Raw data:
>> BEGIN

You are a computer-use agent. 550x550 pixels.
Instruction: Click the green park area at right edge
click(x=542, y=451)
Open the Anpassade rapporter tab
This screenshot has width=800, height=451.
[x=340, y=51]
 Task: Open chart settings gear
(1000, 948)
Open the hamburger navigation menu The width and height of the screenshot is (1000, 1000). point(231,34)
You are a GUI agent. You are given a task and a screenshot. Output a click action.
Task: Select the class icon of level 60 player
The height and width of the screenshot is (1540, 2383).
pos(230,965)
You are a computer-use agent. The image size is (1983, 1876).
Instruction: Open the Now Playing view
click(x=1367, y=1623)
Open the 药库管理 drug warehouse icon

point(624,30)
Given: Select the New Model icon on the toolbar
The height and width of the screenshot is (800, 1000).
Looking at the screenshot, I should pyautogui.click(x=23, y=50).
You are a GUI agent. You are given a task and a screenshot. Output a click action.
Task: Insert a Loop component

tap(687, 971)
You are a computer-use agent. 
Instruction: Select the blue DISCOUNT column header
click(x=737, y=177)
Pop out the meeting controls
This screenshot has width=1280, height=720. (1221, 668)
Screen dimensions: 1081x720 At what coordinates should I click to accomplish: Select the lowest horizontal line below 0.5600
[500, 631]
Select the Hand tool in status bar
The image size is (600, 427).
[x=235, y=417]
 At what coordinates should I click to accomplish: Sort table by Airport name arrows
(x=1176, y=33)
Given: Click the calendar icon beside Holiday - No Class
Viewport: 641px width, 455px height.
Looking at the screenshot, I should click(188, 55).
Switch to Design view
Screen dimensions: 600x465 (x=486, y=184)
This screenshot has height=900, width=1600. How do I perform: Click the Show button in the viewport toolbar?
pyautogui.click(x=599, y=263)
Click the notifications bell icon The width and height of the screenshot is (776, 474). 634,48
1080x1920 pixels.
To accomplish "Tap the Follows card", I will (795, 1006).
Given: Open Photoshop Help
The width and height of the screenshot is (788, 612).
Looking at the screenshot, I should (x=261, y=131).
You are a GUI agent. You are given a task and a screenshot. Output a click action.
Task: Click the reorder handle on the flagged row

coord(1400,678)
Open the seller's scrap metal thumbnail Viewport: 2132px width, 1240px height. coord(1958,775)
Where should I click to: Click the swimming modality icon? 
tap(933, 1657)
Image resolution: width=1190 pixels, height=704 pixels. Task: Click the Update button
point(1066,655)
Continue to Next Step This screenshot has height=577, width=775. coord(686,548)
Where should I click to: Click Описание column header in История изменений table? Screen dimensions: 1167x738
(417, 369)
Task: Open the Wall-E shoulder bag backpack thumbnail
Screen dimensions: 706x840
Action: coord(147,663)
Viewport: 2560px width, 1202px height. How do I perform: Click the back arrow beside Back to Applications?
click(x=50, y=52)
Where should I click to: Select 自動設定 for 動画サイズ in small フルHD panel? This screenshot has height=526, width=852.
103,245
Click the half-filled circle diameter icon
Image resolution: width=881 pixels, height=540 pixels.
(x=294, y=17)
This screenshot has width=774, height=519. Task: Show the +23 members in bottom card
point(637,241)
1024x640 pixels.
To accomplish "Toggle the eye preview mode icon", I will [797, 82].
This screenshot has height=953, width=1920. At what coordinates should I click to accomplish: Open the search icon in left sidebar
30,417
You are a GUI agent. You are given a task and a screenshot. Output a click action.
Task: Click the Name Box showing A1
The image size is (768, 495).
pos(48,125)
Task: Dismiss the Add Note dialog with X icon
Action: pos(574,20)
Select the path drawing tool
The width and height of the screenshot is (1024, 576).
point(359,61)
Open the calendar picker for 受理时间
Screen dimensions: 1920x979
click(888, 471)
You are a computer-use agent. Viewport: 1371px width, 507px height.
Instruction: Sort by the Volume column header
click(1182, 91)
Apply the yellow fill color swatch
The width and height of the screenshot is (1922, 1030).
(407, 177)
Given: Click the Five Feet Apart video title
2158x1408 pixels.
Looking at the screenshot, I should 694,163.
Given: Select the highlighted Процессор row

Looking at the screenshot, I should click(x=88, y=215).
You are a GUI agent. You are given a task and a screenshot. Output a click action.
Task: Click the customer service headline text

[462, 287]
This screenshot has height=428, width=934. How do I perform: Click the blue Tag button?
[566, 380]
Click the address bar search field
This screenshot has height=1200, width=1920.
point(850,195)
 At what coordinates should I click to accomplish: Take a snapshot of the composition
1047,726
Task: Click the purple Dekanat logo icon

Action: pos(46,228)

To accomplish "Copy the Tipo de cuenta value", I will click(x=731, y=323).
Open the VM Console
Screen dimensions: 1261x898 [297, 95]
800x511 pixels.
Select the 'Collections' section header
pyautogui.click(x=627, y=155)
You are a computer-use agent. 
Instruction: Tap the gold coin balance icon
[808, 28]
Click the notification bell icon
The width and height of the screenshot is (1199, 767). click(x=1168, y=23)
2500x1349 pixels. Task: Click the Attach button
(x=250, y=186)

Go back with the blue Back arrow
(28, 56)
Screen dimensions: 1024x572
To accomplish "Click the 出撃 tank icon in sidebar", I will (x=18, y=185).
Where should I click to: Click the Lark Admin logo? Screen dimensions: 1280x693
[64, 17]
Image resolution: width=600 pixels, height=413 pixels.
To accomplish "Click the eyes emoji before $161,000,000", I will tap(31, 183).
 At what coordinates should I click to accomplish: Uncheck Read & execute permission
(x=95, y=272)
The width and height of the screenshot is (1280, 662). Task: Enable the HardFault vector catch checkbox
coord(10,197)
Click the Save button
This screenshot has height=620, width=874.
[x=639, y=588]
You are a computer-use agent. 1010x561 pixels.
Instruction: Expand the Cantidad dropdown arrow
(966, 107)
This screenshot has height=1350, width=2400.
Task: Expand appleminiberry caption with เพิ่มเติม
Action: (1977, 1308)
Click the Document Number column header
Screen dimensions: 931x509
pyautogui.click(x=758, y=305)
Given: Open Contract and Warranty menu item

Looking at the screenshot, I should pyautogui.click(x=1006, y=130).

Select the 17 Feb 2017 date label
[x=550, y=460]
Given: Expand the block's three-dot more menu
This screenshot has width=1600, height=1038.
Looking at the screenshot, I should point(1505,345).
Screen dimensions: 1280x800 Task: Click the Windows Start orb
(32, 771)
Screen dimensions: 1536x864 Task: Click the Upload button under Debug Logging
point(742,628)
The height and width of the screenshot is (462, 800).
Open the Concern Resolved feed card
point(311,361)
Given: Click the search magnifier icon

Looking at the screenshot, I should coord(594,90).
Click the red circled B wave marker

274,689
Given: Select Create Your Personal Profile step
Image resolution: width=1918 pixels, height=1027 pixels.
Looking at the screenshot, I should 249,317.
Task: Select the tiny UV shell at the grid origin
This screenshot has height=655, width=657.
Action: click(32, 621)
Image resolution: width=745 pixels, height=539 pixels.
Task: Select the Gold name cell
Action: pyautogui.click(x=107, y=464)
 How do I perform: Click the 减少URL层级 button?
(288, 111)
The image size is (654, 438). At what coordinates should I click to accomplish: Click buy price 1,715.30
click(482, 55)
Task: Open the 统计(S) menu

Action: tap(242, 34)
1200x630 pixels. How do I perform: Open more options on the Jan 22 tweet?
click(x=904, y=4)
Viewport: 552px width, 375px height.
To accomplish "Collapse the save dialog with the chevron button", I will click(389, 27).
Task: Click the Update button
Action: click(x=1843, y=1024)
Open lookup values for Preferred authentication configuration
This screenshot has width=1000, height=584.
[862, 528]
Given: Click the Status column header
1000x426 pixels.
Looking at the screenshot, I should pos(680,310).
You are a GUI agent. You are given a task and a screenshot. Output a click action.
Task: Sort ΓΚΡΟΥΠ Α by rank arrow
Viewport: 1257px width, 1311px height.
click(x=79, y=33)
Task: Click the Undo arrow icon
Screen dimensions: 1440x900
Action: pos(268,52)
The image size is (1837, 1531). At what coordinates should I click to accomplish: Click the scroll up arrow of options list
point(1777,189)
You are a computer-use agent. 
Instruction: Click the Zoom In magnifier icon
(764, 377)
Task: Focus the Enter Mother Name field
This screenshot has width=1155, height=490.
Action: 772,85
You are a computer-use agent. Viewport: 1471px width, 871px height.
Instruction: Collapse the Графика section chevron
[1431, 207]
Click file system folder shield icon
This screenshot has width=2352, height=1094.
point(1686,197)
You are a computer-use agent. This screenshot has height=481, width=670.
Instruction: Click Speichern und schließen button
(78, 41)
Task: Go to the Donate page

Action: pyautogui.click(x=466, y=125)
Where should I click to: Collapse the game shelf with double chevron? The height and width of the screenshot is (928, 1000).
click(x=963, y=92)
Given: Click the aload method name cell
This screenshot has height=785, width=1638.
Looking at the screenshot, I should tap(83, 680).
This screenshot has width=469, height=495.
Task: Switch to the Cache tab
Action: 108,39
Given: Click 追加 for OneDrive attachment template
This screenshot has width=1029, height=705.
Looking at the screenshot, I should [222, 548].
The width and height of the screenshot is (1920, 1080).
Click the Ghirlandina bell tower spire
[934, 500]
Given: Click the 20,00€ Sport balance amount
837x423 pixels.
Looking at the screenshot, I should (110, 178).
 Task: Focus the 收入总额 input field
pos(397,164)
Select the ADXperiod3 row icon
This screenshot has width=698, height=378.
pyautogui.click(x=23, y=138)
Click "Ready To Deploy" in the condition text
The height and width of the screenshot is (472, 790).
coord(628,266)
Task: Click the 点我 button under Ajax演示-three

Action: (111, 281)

>> END

Exercise instructions: Retype everything from the line containing "Click the Save button" down to the line containing "pyautogui.click(x=758, y=305)", keeping both of those lines.

Right answer:
Click the Save button
This screenshot has height=620, width=874.
[x=639, y=588]
You are a computer-use agent. 1010x561 pixels.
Instruction: Expand the Cantidad dropdown arrow
(966, 107)
This screenshot has height=1350, width=2400.
Task: Expand appleminiberry caption with เพิ่มเติม
Action: (1977, 1308)
Click the Document Number column header
Screen dimensions: 931x509
pyautogui.click(x=758, y=305)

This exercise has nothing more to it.